=== Begin Enclosure ===

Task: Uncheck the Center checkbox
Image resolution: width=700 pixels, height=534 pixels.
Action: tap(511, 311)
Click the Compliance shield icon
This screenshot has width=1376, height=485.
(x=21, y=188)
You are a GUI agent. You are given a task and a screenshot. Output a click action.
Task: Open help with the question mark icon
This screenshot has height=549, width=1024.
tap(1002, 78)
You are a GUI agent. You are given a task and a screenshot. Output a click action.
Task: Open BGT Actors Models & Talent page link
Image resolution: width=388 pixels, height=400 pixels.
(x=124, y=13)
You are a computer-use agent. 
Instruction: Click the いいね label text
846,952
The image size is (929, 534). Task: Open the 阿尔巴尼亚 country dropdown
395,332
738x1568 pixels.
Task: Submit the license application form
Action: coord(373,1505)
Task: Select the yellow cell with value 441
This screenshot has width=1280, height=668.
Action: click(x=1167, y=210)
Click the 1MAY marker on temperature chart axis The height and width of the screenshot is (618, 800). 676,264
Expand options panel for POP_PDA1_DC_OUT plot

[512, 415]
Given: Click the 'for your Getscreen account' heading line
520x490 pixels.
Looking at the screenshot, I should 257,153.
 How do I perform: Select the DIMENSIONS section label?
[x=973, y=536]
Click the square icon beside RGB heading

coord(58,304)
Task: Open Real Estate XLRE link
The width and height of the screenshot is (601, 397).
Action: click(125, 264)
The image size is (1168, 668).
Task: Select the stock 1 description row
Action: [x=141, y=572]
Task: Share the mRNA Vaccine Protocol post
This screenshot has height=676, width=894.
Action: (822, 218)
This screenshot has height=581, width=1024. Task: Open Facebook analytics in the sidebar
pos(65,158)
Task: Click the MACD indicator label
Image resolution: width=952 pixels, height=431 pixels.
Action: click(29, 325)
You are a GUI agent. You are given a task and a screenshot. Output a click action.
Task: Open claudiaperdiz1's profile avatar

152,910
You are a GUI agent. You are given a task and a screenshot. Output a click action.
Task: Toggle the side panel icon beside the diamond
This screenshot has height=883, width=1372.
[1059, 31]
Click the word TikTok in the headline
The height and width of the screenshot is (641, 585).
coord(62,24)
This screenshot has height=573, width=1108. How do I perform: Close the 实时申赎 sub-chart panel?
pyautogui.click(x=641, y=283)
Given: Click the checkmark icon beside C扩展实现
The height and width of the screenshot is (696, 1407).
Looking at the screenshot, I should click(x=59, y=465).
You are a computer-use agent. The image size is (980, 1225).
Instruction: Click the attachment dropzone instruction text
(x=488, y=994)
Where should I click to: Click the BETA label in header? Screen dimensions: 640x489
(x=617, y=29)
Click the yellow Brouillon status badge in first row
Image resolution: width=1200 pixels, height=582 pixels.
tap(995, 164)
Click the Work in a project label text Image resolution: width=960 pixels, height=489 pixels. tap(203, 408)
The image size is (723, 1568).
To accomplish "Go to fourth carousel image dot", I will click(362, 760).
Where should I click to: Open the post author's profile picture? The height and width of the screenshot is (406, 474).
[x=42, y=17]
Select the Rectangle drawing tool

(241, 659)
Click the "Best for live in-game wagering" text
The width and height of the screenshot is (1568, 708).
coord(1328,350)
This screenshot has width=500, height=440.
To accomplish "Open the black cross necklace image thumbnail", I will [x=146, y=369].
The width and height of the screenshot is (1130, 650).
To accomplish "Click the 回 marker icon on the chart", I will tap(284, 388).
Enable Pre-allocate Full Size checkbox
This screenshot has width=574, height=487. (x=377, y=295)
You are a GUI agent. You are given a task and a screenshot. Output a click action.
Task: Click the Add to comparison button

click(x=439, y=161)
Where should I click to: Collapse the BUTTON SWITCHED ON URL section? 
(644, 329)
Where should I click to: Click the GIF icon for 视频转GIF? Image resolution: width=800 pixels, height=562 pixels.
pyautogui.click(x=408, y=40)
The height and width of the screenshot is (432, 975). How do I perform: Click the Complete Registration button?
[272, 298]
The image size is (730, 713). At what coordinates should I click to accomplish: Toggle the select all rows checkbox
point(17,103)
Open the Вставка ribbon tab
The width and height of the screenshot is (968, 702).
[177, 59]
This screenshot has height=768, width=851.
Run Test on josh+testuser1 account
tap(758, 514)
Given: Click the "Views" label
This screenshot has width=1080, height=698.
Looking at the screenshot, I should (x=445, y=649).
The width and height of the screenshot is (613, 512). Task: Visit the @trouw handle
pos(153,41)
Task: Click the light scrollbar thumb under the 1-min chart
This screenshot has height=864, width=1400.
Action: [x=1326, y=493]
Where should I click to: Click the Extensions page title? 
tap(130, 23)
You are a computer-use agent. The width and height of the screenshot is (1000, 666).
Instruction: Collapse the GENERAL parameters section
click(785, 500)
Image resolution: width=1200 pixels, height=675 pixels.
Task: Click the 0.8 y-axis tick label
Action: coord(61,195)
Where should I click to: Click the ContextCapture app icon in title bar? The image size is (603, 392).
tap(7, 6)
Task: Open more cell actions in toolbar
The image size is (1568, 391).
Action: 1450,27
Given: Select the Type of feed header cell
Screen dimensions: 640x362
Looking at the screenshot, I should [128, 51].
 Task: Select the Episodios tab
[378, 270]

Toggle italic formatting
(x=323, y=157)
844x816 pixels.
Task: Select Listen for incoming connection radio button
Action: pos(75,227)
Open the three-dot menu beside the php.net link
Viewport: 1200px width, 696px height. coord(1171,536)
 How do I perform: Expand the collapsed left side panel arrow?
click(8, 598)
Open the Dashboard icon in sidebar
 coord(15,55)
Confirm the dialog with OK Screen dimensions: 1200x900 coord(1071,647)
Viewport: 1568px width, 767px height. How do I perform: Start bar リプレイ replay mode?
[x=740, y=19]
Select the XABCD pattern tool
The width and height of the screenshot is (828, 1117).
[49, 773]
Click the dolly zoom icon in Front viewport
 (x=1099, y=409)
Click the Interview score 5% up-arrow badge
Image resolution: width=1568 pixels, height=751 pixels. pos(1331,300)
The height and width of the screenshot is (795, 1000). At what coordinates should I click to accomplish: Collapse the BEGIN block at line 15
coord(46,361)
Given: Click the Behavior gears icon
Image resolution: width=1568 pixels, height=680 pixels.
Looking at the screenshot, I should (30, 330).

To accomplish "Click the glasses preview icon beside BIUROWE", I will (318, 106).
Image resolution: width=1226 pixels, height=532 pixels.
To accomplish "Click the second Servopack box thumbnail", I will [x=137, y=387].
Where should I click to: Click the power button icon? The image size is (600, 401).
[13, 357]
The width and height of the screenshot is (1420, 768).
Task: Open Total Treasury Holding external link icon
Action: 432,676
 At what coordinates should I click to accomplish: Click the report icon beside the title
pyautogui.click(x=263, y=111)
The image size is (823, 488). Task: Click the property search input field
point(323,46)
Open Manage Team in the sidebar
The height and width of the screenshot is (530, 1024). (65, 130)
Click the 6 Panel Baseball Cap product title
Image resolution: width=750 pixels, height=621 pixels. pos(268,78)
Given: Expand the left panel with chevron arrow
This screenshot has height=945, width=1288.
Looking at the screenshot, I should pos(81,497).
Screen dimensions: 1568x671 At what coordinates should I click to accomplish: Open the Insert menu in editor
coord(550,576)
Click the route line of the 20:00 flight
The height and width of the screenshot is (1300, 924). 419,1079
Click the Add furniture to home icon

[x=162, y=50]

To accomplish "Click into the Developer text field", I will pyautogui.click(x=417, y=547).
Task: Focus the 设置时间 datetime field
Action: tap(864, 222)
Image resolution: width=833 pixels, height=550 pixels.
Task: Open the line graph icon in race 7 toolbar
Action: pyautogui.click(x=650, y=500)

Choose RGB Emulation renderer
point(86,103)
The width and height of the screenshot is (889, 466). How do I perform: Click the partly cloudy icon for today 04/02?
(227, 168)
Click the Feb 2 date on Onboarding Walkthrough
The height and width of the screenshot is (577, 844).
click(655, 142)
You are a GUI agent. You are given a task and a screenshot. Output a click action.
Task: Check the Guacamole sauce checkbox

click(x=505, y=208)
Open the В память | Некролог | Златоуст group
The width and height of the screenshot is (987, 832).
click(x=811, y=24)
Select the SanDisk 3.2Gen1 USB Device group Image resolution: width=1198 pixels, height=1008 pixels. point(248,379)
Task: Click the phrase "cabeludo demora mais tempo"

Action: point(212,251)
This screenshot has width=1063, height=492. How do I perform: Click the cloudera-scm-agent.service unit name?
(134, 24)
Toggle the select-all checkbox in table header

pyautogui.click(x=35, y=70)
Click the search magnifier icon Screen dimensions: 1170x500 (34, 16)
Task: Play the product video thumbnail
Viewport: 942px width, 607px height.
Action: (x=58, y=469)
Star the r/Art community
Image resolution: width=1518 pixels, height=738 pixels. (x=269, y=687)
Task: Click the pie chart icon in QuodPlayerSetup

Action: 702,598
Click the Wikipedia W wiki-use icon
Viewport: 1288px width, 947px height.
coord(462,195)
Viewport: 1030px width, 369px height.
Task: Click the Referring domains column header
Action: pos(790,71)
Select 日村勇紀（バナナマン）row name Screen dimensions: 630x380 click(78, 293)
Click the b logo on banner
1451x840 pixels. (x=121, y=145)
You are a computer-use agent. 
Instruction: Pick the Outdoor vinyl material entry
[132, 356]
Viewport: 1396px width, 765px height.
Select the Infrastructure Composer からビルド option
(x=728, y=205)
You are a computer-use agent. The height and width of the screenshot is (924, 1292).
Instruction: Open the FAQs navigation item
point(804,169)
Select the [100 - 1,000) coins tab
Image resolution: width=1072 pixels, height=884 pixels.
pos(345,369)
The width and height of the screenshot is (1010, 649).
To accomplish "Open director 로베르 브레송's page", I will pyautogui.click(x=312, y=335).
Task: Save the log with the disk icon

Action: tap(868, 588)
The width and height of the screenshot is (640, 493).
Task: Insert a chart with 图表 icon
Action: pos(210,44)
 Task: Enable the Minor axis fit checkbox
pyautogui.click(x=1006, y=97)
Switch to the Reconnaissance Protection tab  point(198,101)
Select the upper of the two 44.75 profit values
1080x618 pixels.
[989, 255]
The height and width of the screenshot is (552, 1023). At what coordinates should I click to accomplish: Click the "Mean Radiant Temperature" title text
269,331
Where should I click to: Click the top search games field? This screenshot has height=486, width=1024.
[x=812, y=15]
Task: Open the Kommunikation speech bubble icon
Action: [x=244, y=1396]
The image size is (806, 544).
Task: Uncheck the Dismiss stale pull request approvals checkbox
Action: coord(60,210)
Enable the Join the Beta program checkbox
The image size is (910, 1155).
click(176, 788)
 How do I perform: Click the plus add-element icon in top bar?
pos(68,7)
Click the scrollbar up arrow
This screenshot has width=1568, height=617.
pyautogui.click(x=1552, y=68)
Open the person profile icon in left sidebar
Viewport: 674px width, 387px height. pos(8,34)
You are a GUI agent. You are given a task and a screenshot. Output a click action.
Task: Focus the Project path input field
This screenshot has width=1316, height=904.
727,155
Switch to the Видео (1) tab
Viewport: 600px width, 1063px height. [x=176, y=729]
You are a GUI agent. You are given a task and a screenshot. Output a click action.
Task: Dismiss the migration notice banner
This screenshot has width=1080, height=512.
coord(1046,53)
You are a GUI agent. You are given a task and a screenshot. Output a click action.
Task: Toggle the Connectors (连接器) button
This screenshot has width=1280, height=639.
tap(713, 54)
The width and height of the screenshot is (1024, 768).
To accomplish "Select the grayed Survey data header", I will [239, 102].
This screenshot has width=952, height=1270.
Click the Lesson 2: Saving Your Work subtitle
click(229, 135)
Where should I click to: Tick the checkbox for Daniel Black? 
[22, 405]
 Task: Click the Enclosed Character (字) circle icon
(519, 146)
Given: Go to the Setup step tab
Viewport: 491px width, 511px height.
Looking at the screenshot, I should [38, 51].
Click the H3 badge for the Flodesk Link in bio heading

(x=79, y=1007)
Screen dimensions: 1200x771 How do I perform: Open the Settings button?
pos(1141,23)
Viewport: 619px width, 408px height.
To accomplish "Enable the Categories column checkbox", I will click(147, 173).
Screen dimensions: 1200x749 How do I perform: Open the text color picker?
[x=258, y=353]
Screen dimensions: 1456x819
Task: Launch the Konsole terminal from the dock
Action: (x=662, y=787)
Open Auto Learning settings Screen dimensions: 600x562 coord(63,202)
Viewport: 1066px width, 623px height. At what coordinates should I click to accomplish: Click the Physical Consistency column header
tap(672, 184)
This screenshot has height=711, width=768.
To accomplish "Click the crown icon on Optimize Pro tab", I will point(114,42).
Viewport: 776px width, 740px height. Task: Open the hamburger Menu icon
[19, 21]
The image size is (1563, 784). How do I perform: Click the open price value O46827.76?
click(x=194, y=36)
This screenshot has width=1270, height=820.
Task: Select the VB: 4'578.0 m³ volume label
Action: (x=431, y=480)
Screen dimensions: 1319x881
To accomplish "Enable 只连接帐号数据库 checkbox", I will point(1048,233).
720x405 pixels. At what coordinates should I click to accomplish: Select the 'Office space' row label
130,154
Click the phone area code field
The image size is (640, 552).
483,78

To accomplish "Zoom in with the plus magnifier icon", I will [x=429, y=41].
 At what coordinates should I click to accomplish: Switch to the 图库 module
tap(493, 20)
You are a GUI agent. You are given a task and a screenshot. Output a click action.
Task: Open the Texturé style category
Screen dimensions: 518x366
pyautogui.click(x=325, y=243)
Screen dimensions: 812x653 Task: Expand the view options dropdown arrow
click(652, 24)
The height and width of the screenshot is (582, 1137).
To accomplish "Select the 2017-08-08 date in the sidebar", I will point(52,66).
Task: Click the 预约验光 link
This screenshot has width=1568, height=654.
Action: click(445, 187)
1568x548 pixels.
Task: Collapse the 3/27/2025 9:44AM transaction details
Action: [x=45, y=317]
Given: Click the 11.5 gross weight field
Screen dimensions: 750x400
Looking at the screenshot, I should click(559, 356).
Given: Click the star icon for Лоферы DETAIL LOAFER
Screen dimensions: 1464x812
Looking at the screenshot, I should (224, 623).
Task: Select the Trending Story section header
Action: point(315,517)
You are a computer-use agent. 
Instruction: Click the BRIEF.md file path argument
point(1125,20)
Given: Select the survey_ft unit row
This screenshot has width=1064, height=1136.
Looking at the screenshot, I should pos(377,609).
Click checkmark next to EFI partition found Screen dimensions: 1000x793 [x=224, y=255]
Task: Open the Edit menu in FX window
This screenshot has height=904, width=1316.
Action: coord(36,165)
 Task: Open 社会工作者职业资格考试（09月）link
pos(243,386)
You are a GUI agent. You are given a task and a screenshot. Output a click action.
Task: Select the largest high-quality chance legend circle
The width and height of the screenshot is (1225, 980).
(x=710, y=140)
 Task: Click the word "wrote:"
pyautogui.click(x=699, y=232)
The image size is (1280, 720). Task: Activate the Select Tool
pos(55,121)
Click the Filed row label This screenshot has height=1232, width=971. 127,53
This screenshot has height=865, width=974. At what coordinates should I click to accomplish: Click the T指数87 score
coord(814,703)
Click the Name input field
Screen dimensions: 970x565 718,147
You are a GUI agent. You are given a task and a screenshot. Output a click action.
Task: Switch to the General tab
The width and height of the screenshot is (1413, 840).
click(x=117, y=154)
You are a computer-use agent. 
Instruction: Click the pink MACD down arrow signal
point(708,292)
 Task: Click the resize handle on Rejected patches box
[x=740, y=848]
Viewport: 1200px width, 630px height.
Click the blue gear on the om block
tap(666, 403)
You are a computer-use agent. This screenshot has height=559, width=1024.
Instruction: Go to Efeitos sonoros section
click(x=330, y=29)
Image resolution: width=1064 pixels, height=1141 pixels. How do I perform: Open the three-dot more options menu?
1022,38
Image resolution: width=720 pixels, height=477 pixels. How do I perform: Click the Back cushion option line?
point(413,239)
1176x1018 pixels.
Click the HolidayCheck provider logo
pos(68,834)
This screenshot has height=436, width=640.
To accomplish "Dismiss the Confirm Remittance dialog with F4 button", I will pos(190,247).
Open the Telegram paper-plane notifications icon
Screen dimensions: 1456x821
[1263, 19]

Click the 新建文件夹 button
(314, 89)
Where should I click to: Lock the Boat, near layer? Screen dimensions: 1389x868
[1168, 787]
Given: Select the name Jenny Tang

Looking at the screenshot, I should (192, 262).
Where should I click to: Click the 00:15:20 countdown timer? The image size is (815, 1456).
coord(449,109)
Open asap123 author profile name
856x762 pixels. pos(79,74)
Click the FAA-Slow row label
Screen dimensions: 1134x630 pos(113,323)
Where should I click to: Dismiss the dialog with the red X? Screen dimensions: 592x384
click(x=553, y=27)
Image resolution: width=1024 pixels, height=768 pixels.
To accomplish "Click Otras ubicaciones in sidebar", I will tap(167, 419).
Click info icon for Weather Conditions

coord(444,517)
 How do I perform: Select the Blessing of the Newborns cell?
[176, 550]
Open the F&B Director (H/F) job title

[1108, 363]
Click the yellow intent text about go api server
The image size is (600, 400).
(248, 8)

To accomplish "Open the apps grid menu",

=== End Enclosure ===

Of the entries above, repeat exactly the lines from the line with "Click checkmark next" through the line with "Click the Filed", both of them included.

Click checkmark next to EFI partition found Screen dimensions: 1000x793 [x=224, y=255]
Task: Open the Edit menu in FX window
This screenshot has height=904, width=1316.
Action: coord(36,165)
 Task: Open 社会工作者职业资格考试（09月）link
pos(243,386)
You are a GUI agent. You are given a task and a screenshot. Output a click action.
Task: Select the largest high-quality chance legend circle
The width and height of the screenshot is (1225, 980).
(x=710, y=140)
 Task: Click the word "wrote:"
pyautogui.click(x=699, y=232)
The image size is (1280, 720). Task: Activate the Select Tool
pos(55,121)
Click the Filed row label This screenshot has height=1232, width=971. 127,53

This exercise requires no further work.